*** Begin section ***
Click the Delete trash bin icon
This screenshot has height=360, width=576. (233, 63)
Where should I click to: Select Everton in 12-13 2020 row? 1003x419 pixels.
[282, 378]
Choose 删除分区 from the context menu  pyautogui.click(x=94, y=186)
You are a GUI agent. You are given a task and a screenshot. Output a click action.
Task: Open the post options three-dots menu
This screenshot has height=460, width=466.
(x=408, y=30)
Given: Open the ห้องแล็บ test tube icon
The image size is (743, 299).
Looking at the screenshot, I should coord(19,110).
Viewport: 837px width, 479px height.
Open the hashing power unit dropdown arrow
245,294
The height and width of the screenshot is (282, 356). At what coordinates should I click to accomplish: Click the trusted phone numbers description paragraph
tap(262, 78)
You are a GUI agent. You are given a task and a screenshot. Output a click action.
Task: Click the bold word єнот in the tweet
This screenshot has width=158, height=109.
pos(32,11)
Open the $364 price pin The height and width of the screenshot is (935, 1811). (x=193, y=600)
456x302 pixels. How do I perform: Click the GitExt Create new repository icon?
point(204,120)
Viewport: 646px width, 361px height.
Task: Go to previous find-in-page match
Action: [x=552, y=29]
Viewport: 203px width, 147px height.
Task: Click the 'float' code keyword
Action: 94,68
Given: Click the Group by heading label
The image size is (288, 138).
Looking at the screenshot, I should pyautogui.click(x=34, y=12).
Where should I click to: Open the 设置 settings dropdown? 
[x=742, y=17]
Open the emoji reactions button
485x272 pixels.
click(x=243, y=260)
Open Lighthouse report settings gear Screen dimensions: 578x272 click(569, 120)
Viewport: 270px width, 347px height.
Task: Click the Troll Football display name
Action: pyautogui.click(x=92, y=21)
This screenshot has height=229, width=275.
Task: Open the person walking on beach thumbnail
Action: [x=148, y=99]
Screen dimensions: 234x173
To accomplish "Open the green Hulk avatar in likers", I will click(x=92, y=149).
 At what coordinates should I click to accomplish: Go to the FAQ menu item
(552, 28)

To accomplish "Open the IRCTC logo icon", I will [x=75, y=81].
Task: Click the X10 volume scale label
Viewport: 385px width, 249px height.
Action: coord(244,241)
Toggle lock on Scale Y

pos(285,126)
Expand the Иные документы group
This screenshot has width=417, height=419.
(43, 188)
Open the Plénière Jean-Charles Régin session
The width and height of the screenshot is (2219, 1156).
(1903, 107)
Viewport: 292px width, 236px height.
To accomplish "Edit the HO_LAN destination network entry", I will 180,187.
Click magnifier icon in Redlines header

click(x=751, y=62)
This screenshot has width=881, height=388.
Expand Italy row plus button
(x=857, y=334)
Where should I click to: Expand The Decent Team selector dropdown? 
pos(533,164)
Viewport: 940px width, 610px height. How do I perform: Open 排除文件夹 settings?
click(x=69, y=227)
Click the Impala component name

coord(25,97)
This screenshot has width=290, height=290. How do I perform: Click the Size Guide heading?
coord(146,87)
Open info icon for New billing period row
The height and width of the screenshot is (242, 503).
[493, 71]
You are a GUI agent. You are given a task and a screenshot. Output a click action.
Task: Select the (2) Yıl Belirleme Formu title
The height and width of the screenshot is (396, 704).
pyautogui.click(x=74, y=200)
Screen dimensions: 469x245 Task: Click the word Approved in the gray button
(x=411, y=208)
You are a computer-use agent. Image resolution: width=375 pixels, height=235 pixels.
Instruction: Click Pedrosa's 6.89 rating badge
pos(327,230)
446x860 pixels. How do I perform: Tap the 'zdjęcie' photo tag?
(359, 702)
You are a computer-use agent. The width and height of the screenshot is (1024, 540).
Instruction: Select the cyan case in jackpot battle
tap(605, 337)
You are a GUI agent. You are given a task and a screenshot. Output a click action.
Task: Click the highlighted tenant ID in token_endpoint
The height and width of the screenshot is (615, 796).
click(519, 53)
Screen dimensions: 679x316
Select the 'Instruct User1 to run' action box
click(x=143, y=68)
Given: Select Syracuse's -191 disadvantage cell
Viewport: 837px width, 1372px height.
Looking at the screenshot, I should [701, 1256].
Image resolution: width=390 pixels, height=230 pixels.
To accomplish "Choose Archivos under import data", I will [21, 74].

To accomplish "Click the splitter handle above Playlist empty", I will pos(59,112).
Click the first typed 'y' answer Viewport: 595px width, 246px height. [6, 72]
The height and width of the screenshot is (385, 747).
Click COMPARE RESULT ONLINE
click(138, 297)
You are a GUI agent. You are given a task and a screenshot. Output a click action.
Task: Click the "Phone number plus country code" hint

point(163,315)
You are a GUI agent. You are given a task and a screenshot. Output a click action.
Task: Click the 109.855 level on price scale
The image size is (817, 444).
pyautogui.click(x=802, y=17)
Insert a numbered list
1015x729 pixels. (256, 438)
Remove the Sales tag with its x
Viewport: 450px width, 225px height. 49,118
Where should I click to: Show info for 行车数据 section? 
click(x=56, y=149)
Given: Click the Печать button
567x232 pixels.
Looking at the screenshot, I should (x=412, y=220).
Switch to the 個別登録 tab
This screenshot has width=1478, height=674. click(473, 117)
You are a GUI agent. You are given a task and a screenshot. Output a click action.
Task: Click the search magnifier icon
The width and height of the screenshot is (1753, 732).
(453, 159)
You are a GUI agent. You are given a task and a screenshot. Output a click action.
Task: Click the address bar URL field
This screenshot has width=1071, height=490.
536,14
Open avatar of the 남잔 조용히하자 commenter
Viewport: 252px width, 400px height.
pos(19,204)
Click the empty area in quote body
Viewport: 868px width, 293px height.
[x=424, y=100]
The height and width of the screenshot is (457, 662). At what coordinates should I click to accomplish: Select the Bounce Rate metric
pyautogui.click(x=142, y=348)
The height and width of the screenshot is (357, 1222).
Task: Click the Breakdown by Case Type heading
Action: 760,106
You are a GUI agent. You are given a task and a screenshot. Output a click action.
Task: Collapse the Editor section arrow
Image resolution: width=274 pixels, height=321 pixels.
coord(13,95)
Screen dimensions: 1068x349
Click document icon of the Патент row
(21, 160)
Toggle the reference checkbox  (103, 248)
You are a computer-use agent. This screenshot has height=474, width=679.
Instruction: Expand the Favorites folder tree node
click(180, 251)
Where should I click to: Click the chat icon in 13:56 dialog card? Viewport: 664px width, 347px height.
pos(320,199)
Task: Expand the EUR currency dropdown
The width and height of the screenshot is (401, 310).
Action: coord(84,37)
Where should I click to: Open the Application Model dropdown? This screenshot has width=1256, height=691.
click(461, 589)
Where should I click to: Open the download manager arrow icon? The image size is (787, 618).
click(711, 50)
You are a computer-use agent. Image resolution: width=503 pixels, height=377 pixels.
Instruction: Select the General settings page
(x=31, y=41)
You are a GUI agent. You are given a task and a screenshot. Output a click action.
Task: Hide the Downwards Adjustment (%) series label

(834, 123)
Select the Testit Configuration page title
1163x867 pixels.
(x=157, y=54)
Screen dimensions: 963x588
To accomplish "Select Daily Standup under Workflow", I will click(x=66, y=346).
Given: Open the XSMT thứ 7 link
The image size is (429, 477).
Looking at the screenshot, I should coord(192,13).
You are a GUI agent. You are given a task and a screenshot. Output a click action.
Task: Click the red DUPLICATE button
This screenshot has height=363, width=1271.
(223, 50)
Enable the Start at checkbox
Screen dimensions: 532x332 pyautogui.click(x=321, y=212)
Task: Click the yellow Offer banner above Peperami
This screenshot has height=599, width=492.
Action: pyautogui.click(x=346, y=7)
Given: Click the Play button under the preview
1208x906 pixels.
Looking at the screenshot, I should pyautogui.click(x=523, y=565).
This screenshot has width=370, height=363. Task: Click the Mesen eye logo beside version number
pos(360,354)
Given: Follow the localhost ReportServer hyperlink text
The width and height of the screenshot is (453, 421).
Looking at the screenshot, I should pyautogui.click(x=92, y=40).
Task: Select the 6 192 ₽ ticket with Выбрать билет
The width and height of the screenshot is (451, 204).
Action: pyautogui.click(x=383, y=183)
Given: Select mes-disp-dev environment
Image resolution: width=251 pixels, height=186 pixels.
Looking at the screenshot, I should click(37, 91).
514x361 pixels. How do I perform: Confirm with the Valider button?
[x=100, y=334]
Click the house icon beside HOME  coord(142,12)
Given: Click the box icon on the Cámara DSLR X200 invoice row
*** End section ***
> **Description of the task**
Look above for the line with "This screenshot has width=881, height=388." and the line with "The height and width of the screenshot is (385, 747)."; transcribe both and all lines in between, exactly, and nothing else.

> **Your response**
This screenshot has width=881, height=388.
Expand Italy row plus button
(x=857, y=334)
Where should I click to: Expand The Decent Team selector dropdown? 
pos(533,164)
Viewport: 940px width, 610px height. How do I perform: Open 排除文件夹 settings?
click(x=69, y=227)
Click the Impala component name

coord(25,97)
This screenshot has width=290, height=290. How do I perform: Click the Size Guide heading?
coord(146,87)
Open info icon for New billing period row
The height and width of the screenshot is (242, 503).
[493, 71]
You are a GUI agent. You are given a task and a screenshot. Output a click action.
Task: Select the (2) Yıl Belirleme Formu title
The height and width of the screenshot is (396, 704).
pyautogui.click(x=74, y=200)
Screen dimensions: 469x245 Task: Click the word Approved in the gray button
(x=411, y=208)
You are a computer-use agent. Image resolution: width=375 pixels, height=235 pixels.
Instruction: Click Pedrosa's 6.89 rating badge
pos(327,230)
446x860 pixels. How do I perform: Tap the 'zdjęcie' photo tag?
(359, 702)
You are a computer-use agent. The width and height of the screenshot is (1024, 540).
Instruction: Select the cyan case in jackpot battle
tap(605, 337)
You are a GUI agent. You are given a task and a screenshot. Output a click action.
Task: Click the highlighted tenant ID in token_endpoint
The height and width of the screenshot is (615, 796).
click(519, 53)
Screen dimensions: 679x316
Select the 'Instruct User1 to run' action box
click(x=143, y=68)
Given: Select Syracuse's -191 disadvantage cell
Viewport: 837px width, 1372px height.
Looking at the screenshot, I should [701, 1256].
Image resolution: width=390 pixels, height=230 pixels.
To accomplish "Choose Archivos under import data", I will [21, 74].

To accomplish "Click the splitter handle above Playlist empty", I will pos(59,112).
Click the first typed 'y' answer Viewport: 595px width, 246px height. [6, 72]
The height and width of the screenshot is (385, 747).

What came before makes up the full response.